Cytat(paxton @ 6.02.2011, 23:04:46 )

Dzieki, jeszcze jedno sa jakies ksiazki przygotowujace do tego testu? Najlepiej by bylo wraz z testami probnymi. Znalazlem chyba 3 ale rok wydania wacha sie miedzy 2004-2006 wiec szukam czegos nowszego.

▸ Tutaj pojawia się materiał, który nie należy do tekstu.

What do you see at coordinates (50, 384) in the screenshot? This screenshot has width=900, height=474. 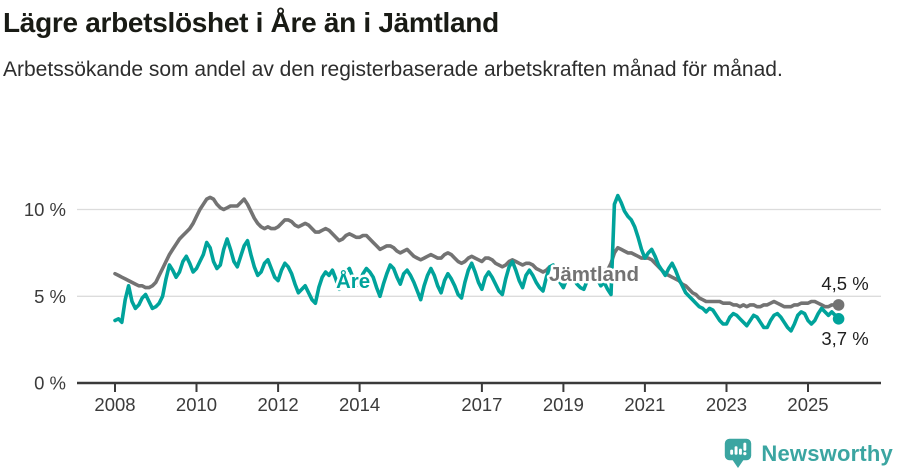 I see `y-tick-label-0: 0 %` at bounding box center [50, 384].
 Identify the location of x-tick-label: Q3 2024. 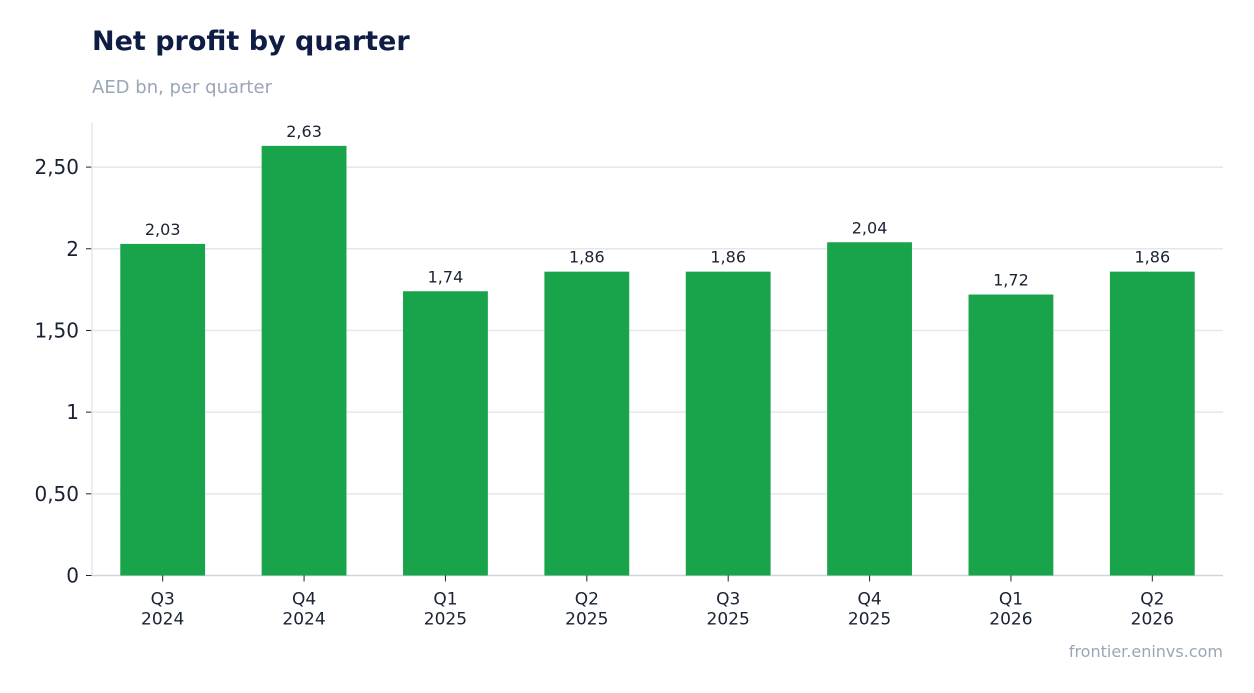
(162, 610).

Z myślą o egzaminie (i dalej) sprawiłem sobie książkę ze wzorców projektowych. Książka mocno na wyrost, bo z wzorców pytanie jest jedno, góra trzy, ale nie szkodzi. Książek do PHP nie polecam, chyba, że ktoś dopiero zaczyna przygodę z językiem. Jako wstęp są OK.
Ja zrobiłem tak:
Kupiłem voucher. To mi dało prawo do, o ile pamiętam, dziesięciu testów próbnych oraz ściągnięcia podręcznika w PDF napisanego pod kątem egzaminu. Ten podręcznik nie jest przesadną cegłą, głównie sygnalizuje problemy, ale to i tak lepiej niż większość ksiażek typu "PHP i MysSQL dla opornych". Na podstatwie pierwszego testu, ściągniętego podręcznika i ogólnych wytycznych organizatora testu, wyrobiłem sobie pogląd czego trzeba się uczyć. Voucher jest ważny cały rok, więc pośpiechu nie ma.

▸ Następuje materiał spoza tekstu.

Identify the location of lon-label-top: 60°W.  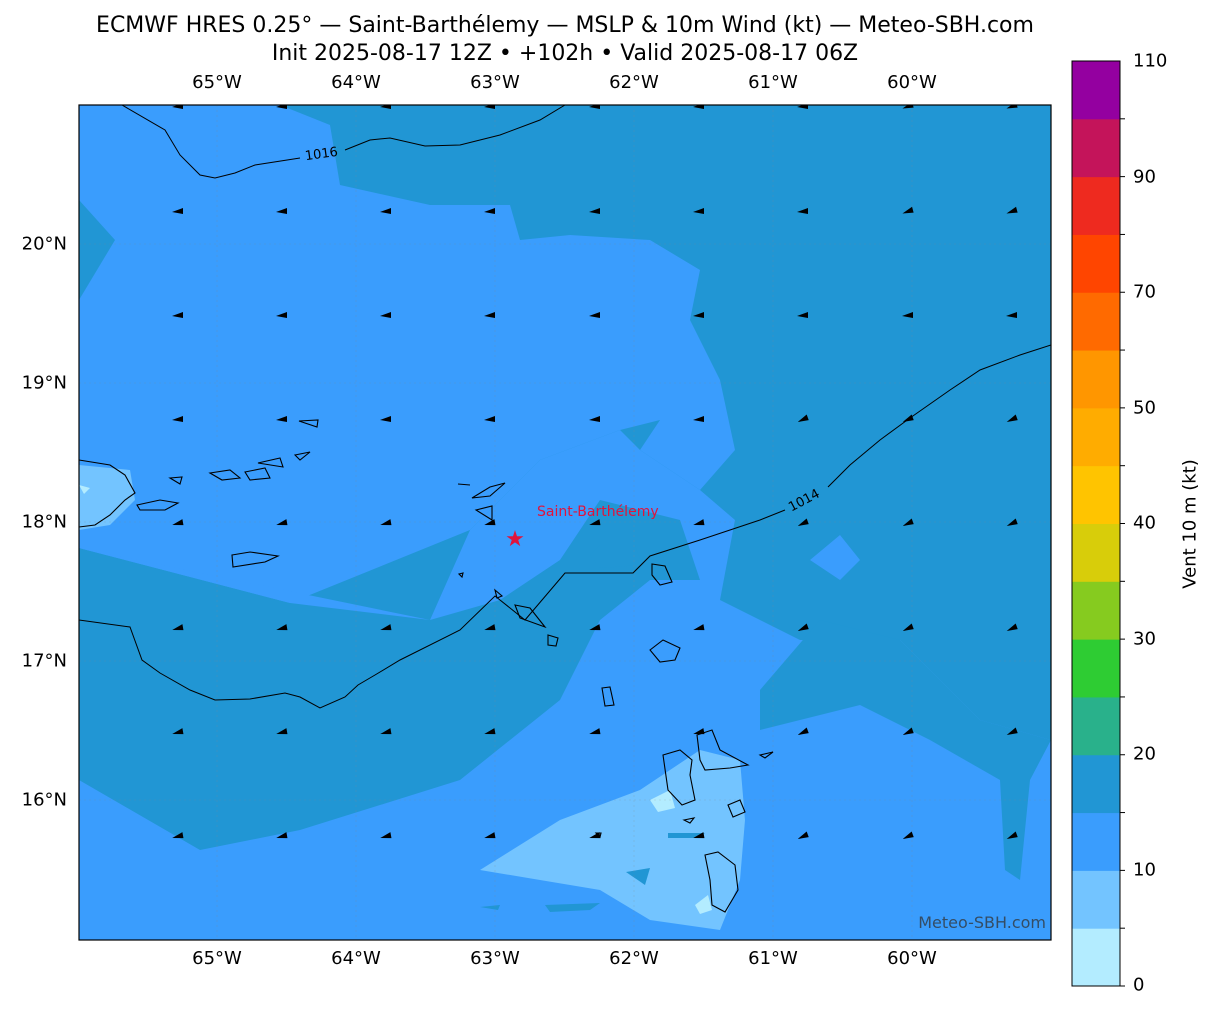
(912, 82).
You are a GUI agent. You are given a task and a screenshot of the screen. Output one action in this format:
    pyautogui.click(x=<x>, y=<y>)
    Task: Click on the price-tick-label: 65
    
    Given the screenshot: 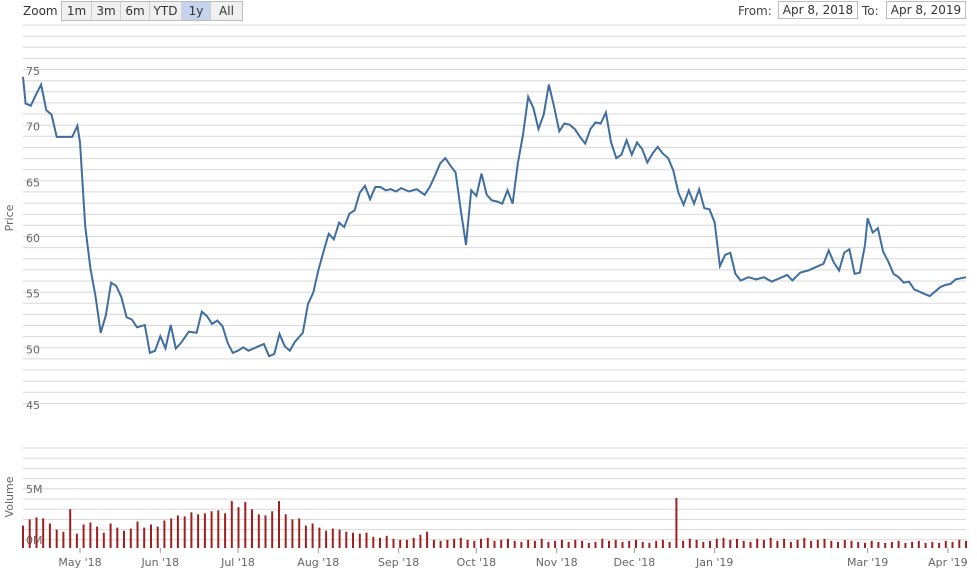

Potem wlazłem na php.net i zacząłem obrabiać kolejne tematy robiąc COPY+PASTE niektórych rzeczy do edytora tekstu i umieszczając własne komentarze. Jak były wątpliwości, to się pisało odpowiednie programiki i eksperymentowało. Szło to naprawdę sprawnie, może z wyjątkiem SPL, bo jego dokumentacja jest wg. mnie niedopuszczalnie lakoniczna. Co bardziej fikuśne iteratory musiałem rozkminać sam, ale dało się. Kilka tematów takich jak np. XSRF albo XPath dogooglałem sobie osobno. Generalnie manual PHP to podstawa, bo na nim bazuje gruba większość pytań. Wszelkie tabelki konwersji typów, listy argumentów funkcji - tego żaden podręcznik nie będzie przecież powielać. Potem wszystko wydrukowałem i czytałem sobie do poduszki od czasu do czasu, bo egzamin w dużej mierze stanowi
pamięciówkę.
Jak ktoś ma lepszą pamięć ode mnie, to może i raz spojrzy na daną stronę manuala i wiecej nie wróci. Mi ta drukowana ściągawka wiele pomogła. Koszt druku to jak 1, 2 książki, a zawartość merytoryczna o niebo lepsza, no i człowiek budując ściagakę już się trochę nauczy.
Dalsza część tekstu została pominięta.